-- TASK DIRECTIONS --
Please copy out the entries until you have copied the line that contains "Collapse the ButtonContainer", beginning with the first line.
═══
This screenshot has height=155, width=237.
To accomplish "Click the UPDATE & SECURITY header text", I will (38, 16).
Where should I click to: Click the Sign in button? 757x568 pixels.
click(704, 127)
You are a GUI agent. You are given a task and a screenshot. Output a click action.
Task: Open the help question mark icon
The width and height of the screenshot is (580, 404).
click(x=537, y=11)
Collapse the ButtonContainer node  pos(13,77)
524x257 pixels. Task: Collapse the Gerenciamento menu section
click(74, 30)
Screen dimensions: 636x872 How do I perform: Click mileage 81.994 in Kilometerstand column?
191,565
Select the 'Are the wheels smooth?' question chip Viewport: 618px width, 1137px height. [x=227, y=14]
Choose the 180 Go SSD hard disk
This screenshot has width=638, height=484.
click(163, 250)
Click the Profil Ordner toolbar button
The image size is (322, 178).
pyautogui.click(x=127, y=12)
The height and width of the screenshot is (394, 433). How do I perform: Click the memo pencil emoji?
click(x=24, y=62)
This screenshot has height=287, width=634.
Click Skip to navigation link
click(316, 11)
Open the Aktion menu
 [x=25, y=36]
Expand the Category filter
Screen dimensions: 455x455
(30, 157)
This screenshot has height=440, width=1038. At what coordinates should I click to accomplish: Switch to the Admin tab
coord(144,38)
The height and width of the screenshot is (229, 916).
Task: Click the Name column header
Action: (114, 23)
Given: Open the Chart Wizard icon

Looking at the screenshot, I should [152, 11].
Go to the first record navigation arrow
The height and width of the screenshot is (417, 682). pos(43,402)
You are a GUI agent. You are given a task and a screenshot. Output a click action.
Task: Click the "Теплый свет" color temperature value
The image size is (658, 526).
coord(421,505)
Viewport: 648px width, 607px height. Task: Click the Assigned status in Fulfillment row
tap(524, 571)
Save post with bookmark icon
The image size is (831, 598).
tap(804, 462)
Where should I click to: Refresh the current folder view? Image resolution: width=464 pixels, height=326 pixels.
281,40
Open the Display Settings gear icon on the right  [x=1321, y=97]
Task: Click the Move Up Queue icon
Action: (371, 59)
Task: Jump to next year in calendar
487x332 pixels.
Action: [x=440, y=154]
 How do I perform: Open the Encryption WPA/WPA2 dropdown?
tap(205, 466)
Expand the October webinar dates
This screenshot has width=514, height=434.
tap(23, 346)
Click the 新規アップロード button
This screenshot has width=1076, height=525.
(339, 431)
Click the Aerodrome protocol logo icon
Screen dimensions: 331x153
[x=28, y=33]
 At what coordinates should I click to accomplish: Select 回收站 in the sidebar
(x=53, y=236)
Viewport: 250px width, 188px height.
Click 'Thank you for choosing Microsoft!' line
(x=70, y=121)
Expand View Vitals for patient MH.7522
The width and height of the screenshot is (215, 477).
═══
-- ANSWER BOX --
This screenshot has height=155, width=237.
To accomplish "Click the UPDATE & SECURITY header text", I will (38, 16).
Where should I click to: Click the Sign in button? 757x568 pixels.
click(704, 127)
You are a GUI agent. You are given a task and a screenshot. Output a click action.
Task: Open the help question mark icon
The width and height of the screenshot is (580, 404).
click(x=537, y=11)
Collapse the ButtonContainer node  pos(13,77)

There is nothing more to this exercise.